Comparative Proliferation Capacity of Gag-C-Specific Naive and Memory CD4+ and CD8+ T Lymphocytes in Rapid, Viremic Slow, and Slow Progressors During Human Immunodeficiency Virus Infection.

Abstract

The exact cause of altered dynamics in T cells compartment during HIV infection remains elusive to date. In this longitudinal study, the proliferation frequency of different T cell subsets was investigated in untreated HIV-1-infected Indian individuals stratified as rapid (R), viremic slow (VS), slow (S) progressors, and healthy controls. Ten healthy and 20 treatment-naive HIV-1-infected individuals were enrolled. Expression of Ki67 nuclear antigen was examined on HIV-specific T cell subsets in peripheral blood lymphocytes. Upon stimulation with HIV-1 Gag-C peptide pools, effector memory (EM) CD4 T cells (R vs. S, EM CD4, p < 0.05) of R progressors proliferated significantly compared with those of S progressors at baseline. However, central memory (CM) CD8 T cell subsets proliferated significantly in VS and S progressors compared with those in R progressors, wherein highest proliferation frequency of EM CD8 T cells was observed.
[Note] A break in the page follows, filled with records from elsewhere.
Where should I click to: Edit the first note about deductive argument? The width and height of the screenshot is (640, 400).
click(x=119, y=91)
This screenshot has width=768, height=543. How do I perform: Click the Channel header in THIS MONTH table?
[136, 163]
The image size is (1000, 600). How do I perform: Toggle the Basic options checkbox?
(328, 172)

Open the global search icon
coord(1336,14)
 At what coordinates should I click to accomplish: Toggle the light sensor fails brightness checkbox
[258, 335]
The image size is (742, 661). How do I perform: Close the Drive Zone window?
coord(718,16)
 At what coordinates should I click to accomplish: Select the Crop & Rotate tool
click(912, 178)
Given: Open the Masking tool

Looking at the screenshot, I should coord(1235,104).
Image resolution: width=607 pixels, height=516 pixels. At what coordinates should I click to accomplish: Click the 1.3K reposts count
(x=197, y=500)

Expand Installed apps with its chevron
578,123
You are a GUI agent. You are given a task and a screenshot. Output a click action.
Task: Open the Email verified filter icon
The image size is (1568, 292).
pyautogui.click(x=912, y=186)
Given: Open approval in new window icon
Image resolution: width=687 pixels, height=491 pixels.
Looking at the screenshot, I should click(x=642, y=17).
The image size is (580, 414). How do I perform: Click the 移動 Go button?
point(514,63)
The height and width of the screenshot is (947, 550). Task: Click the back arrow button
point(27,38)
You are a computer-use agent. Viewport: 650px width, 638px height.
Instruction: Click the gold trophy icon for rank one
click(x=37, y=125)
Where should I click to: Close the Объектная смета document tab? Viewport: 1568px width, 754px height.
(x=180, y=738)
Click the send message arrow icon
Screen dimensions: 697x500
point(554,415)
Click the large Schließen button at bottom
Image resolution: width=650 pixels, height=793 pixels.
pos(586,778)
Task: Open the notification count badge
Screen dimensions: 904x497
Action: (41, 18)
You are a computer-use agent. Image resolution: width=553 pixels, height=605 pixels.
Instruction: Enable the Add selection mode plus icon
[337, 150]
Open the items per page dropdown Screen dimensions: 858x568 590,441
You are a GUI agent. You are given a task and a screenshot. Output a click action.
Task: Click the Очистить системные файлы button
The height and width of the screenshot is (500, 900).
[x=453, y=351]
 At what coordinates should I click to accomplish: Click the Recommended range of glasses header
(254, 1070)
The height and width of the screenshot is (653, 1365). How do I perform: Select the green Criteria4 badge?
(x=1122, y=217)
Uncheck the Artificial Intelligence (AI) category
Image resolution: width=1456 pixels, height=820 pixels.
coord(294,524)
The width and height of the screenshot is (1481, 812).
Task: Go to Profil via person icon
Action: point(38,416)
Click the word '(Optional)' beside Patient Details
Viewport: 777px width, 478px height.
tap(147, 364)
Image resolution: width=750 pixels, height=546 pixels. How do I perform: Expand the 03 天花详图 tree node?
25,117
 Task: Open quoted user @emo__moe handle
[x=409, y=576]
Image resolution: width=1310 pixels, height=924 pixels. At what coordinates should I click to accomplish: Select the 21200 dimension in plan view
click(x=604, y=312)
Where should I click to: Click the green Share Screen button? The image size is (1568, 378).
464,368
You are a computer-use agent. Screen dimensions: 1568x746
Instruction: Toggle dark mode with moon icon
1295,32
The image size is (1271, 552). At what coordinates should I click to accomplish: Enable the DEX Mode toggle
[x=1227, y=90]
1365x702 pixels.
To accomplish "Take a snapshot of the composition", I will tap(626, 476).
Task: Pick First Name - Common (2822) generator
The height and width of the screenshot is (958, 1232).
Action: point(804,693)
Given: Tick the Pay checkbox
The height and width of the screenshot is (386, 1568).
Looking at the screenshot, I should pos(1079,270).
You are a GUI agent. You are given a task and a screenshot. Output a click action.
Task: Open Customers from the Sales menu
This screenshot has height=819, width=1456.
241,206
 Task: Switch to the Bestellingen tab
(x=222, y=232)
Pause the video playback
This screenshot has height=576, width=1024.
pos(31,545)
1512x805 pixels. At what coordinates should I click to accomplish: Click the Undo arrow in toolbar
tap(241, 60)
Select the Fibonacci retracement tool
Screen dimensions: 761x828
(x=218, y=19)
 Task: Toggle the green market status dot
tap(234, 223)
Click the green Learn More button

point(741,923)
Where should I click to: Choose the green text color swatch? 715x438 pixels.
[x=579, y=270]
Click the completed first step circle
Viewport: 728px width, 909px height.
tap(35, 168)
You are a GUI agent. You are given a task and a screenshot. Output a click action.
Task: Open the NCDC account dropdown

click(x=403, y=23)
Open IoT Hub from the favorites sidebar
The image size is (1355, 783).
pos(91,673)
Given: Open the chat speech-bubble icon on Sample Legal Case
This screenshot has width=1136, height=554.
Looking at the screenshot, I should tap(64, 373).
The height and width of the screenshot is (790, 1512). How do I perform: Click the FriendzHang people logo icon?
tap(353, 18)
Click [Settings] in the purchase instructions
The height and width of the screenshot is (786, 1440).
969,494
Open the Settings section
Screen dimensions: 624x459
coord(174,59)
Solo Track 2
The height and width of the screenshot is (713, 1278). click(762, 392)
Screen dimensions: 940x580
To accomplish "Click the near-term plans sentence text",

At follow-up visit, the proliferation frequency of naive CD8 T cells was significantly higher in R progressors than S progressors (R vs. S naive CD8, p < 0.05). The findings suggest altered dynamics of different CD4+ and CD8+ T cell subsets in R, VS, and S progressors. The increase in CM T cell proliferation in VS and S progressors could be attributed to slower progression of the HIV infection. Hence, treatment strategies must be focused on restoring the homeostatic balance to restore T cell functionality.